◆ **Try it**:
Copy out the lines from the one containing "Locate an element" through the one containing "The width and", including both, and leave the pictures out.

◆ **Records for this task**:
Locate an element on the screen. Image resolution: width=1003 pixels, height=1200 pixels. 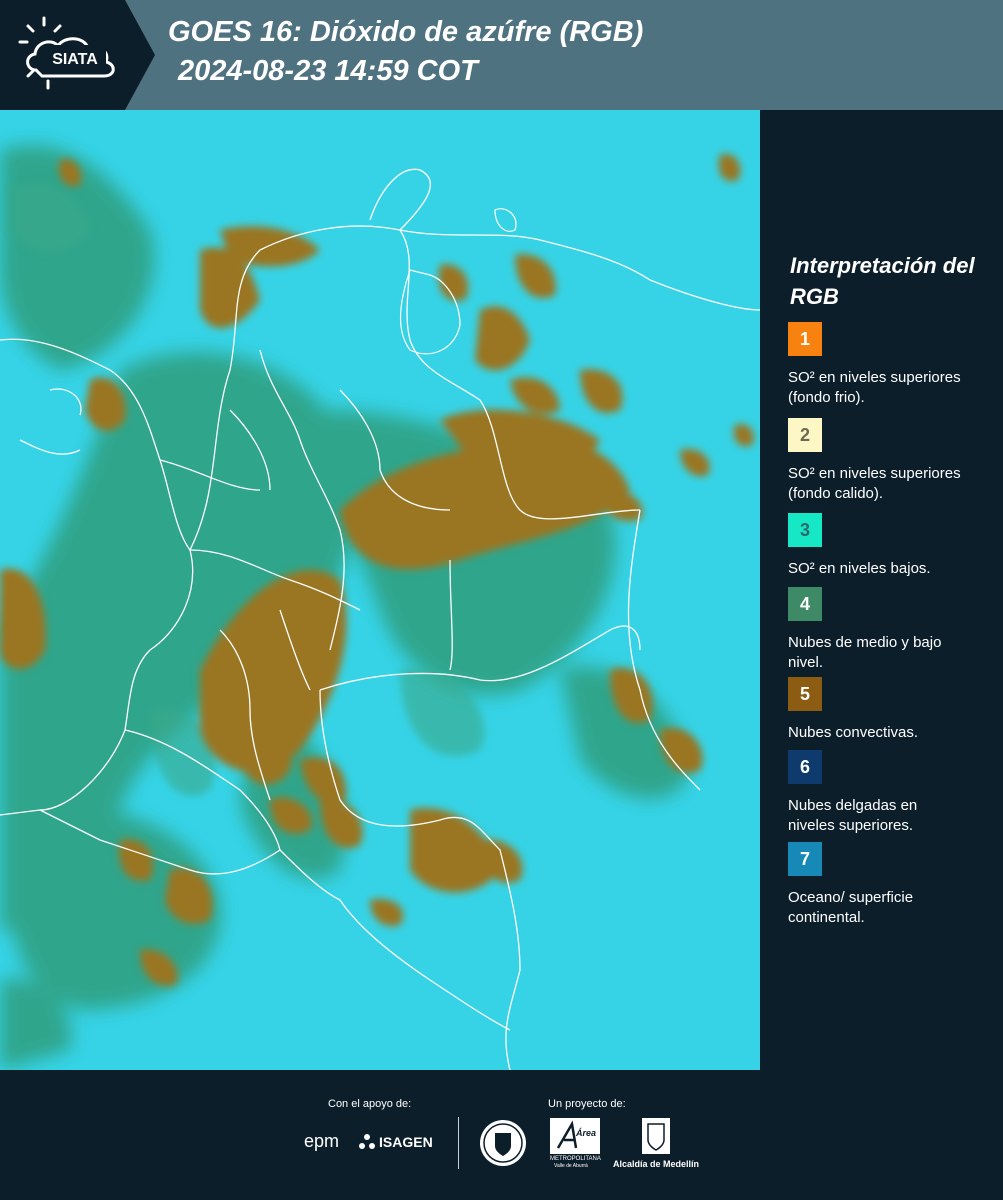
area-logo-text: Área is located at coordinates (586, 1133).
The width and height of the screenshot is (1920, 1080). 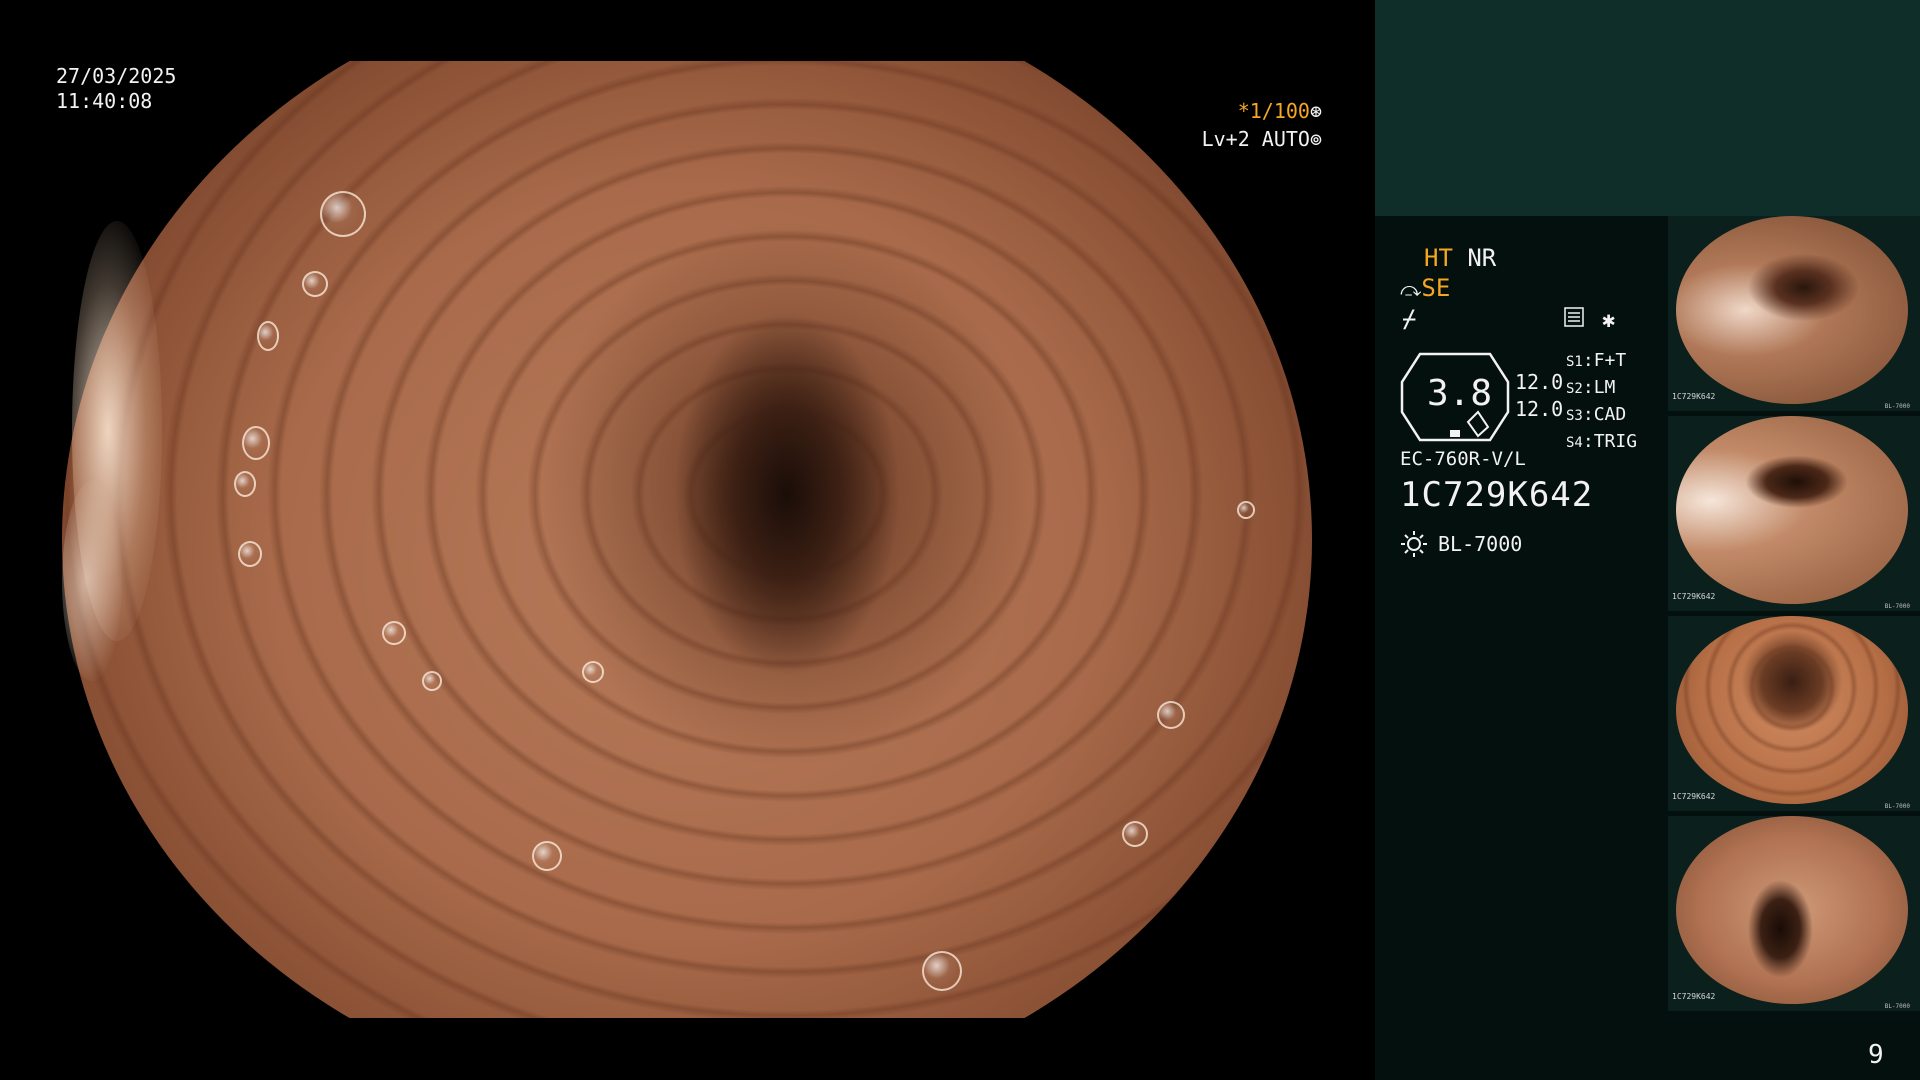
...
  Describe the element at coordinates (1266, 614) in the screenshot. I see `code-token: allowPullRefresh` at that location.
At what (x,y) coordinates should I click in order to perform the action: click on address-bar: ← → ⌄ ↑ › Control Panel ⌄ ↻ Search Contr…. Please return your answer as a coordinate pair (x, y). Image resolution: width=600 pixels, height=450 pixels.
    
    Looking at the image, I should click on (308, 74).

◆ **Answer to the exercise**:
Locate an element on the screen. Image resolution: width=1003 pixels, height=1200 pixels. 
area-logo-text: Área is located at coordinates (586, 1133).
The width and height of the screenshot is (1920, 1080). 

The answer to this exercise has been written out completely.